Convert every line of the rows below into a JSON list of strings, with one string per line and blank lines omitted.

* * * * *

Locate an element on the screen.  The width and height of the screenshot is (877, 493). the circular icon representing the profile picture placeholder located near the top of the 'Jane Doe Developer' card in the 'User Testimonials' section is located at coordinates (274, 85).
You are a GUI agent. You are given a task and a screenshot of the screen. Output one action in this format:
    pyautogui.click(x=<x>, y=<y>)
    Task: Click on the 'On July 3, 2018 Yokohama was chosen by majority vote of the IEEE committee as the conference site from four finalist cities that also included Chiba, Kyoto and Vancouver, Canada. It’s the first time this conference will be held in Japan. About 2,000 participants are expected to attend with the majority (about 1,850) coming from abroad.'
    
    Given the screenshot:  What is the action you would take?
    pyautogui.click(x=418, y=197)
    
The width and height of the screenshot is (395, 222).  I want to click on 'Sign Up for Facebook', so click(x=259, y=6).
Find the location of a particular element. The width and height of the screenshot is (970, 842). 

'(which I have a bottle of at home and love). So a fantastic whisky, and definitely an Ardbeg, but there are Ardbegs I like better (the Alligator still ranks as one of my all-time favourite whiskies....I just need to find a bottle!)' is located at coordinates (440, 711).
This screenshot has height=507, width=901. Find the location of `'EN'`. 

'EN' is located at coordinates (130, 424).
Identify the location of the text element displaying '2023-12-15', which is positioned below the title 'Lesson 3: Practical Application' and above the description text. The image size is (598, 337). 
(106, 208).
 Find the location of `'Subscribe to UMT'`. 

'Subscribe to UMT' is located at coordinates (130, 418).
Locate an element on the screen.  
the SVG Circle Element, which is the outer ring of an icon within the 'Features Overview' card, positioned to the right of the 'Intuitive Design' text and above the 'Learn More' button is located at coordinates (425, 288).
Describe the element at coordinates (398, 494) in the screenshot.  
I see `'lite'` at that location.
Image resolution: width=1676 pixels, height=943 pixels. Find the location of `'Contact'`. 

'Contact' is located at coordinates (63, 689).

* * * * *

▸ OUTPUT FOR THIS EXERCISE
[
  "Locate an element on the screen.  The width and height of the screenshot is (877, 493). the circular icon representing the profile picture placeholder located near the top of the 'Jane Doe Developer' card in the 'User Testimonials' section is located at coordinates (274, 85).",
  "You are a GUI agent. You are given a task and a screenshot of the screen. Output one action in this format:",
  "    pyautogui.click(x=<x>, y=<y>)",
  "    Task: Click on the 'On July 3, 2018 Yokohama was chosen by majority vote of the IEEE committee as the conference site from four finalist cities that also included Chiba, Kyoto and Vancouver, Canada. It’s the first time this conference will be held in Japan. About 2,000 participants are expected to attend with the majority (about 1,850) coming from abroad.'",
  "    Given the screenshot:  What is the action you would take?",
  "    pyautogui.click(x=418, y=197)",
  "The width and height of the screenshot is (395, 222).  I want to click on 'Sign Up for Facebook', so click(x=259, y=6).",
  "Find the location of a particular element. The width and height of the screenshot is (970, 842). ",
  "'(which I have a bottle of at home and love). So a fantastic whisky, and definitely an Ardbeg, but there are Ardbegs I like better (the Alligator still ranks as one of my all-time favourite whiskies....I just need to find a bottle!)' is located at coordinates (440, 711).",
  "This screenshot has height=507, width=901. Find the location of `'EN'`. ",
  "'EN' is located at coordinates (130, 424).",
  "Identify the location of the text element displaying '2023-12-15', which is positioned below the title 'Lesson 3: Practical Application' and above the description text. The image size is (598, 337). ",
  "(106, 208).",
  " Find the location of `'Subscribe to UMT'`. ",
  "'Subscribe to UMT' is located at coordinates (130, 418).",
  "Locate an element on the screen.  ",
  "the SVG Circle Element, which is the outer ring of an icon within the 'Features Overview' card, positioned to the right of the 'Intuitive Design' text and above the 'Learn More' button is located at coordinates (425, 288).",
  "Describe the element at coordinates (398, 494) in the screenshot.  ",
  "I see `'lite'` at that location.",
  "Image resolution: width=1676 pixels, height=943 pixels. Find the location of `'Contact'`. ",
  "'Contact' is located at coordinates (63, 689)."
]